- Directed by: Jack Harvey
- Written by: Maie B. Havey (story)
- Starring: William Garwood Violet Mersereau
- Distributed by: Universal Film Manufacturing Company
- Release date: October 5, 1915;
- Country: United States
- Languages: Silent film English intertitles

= The Unnecessary Sex =

The Unnecessary Sex is a 1915 American silent short comedy film directed by Jack Harvey and starring William Garwood and Violet Mersereau.

== Plot ==
John is a writer who believes he does not need women. He moves to a quiet house in the country with two elderly male servants so he can finish his book. He enjoys the silence and is proud of his life without women. His peace ends when he hears a strange cry.

John searches the garden and finds a baby. He brings the child inside but soon feels helpless. He goes to the nearby house and meets a young woman. He asks her for help and she agrees. She calms the baby and gives John a few instructions before leaving.

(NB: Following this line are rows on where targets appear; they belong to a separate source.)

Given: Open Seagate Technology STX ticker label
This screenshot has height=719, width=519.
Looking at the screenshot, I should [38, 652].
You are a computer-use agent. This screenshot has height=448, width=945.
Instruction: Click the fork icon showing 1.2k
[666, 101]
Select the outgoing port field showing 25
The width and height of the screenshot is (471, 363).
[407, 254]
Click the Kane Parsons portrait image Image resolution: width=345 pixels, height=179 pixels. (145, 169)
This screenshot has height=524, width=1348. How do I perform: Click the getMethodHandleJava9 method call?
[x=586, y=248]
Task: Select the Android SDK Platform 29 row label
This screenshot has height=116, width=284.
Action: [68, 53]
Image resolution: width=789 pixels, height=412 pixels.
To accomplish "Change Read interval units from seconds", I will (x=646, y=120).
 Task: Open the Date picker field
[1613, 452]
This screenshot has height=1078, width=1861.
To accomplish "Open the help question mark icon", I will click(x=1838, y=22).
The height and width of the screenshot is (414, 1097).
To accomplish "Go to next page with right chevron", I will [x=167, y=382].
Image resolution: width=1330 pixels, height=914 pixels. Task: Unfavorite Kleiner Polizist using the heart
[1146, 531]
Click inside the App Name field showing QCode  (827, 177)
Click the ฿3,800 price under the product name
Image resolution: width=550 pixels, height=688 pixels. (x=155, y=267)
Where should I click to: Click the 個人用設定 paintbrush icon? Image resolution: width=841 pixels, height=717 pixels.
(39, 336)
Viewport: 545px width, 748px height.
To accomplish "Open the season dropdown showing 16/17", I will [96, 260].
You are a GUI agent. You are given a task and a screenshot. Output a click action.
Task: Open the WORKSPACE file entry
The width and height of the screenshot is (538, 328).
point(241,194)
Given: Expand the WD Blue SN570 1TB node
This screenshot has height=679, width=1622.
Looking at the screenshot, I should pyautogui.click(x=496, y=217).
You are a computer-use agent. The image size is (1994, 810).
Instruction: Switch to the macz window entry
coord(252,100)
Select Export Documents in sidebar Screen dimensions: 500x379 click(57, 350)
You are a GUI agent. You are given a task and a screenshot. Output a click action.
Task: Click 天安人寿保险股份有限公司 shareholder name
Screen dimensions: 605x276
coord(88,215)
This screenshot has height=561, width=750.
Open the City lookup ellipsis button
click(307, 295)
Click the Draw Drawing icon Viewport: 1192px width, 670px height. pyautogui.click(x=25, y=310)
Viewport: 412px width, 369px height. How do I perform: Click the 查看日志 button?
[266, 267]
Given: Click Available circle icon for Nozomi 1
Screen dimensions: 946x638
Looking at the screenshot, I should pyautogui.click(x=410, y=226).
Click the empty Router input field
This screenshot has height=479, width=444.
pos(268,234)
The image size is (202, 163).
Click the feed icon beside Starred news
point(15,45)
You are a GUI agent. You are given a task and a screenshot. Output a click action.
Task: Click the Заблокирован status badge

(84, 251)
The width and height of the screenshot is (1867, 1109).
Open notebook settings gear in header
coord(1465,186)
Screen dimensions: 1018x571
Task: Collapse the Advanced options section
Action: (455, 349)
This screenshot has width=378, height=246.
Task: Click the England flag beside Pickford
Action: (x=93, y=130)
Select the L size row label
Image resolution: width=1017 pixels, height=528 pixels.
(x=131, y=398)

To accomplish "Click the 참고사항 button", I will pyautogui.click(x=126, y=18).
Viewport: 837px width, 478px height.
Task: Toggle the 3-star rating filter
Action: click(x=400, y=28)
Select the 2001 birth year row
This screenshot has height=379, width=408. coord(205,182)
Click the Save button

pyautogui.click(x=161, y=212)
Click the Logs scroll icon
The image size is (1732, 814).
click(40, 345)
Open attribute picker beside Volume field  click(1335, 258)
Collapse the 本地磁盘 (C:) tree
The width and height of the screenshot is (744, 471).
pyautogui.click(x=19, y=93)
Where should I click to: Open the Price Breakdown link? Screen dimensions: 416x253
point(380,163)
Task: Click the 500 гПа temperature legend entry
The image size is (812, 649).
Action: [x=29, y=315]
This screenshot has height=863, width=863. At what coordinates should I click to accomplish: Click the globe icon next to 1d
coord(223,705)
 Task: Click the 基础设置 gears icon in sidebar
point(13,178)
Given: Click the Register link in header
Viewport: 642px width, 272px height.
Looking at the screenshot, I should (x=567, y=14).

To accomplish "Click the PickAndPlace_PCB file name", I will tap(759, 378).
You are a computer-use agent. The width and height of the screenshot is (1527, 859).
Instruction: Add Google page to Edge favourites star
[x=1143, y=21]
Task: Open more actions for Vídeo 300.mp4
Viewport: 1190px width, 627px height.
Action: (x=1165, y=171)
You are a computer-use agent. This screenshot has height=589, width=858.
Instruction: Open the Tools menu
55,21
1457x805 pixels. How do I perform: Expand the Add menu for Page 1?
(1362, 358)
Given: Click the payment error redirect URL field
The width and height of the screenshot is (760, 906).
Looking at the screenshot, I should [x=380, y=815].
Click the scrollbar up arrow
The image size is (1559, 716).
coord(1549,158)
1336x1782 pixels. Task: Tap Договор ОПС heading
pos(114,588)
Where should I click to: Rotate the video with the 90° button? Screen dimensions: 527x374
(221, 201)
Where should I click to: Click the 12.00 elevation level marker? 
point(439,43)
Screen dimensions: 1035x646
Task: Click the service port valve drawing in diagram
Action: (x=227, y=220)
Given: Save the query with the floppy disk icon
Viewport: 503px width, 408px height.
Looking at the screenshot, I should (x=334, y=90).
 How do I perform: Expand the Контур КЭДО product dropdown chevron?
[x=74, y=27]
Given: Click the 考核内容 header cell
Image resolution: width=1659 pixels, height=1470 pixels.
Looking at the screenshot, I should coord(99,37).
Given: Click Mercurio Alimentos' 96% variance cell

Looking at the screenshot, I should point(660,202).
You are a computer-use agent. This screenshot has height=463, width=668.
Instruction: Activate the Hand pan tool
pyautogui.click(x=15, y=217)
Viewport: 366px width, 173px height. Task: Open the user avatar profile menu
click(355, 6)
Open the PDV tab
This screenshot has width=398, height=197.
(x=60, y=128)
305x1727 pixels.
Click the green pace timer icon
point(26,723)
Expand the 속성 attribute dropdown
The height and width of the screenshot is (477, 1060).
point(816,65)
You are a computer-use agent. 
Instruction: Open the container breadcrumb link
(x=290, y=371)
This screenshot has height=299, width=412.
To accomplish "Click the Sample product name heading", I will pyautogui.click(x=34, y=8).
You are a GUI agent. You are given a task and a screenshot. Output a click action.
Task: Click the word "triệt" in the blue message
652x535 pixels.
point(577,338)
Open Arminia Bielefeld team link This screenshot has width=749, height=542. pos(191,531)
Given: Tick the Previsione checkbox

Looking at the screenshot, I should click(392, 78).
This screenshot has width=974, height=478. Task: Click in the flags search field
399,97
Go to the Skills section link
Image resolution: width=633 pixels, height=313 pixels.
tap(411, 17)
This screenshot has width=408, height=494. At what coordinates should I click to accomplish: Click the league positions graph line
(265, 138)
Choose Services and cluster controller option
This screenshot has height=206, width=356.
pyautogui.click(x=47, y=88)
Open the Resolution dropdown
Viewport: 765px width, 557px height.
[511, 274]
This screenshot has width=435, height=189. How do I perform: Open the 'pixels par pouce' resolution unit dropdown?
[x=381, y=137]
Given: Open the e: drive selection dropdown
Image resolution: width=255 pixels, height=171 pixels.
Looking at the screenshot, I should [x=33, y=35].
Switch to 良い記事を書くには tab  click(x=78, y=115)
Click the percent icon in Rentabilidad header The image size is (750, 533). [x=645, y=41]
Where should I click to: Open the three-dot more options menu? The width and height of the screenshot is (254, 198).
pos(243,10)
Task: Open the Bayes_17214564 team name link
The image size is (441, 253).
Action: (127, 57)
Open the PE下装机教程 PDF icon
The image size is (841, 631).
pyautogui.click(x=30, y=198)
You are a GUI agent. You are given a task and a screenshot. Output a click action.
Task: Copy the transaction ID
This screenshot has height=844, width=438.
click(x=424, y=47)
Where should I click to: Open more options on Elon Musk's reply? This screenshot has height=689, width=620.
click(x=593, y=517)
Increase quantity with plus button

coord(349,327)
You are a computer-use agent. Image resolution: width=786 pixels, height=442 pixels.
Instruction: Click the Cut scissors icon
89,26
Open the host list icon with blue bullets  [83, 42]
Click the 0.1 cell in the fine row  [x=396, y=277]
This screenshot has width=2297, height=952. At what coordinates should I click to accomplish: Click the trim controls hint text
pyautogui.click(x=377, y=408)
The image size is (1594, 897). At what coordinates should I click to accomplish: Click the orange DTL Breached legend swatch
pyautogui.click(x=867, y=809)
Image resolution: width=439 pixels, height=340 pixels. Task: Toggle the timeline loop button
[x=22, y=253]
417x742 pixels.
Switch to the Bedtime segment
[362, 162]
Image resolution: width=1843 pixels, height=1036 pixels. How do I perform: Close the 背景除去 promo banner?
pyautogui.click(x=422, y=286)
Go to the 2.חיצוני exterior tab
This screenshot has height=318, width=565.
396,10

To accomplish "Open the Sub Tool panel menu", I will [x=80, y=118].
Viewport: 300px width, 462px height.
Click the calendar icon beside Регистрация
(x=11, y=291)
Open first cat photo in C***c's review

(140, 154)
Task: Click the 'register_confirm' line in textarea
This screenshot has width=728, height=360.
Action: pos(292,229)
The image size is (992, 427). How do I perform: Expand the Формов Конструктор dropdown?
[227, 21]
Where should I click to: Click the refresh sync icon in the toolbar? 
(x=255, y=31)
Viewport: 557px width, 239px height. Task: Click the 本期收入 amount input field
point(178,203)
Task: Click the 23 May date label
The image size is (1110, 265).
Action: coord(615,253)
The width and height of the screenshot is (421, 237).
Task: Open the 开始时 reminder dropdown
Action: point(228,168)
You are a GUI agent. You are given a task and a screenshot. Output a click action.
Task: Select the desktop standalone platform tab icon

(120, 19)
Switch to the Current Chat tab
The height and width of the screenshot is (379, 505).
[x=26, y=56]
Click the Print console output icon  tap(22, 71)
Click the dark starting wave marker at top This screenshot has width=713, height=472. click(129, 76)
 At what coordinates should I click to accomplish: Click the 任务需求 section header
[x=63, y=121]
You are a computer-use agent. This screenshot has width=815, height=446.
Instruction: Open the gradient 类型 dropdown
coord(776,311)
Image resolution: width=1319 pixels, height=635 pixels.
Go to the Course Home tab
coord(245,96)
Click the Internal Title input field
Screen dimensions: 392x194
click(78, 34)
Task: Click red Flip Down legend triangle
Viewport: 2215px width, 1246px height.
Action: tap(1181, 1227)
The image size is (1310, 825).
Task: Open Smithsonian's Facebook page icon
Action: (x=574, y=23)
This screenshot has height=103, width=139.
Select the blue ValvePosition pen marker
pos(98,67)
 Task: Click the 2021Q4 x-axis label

Days pass and John grows fond of the child. He decides to adopt the baby. The young woman next door sees him with the child and laughs. John tells her the baby belongs to him and says he will raise the child to become a great writer. He plans to name the child William Shakespeare Brown. The woman tells him the baby is a girl.

John decides he cannot keep a girl in his home. The woman offers to take the baby for a while. John soon misses the child and begins visiting the house next door often. Over time John and Violet realize they make good parents together. They marry and raise the child as a family.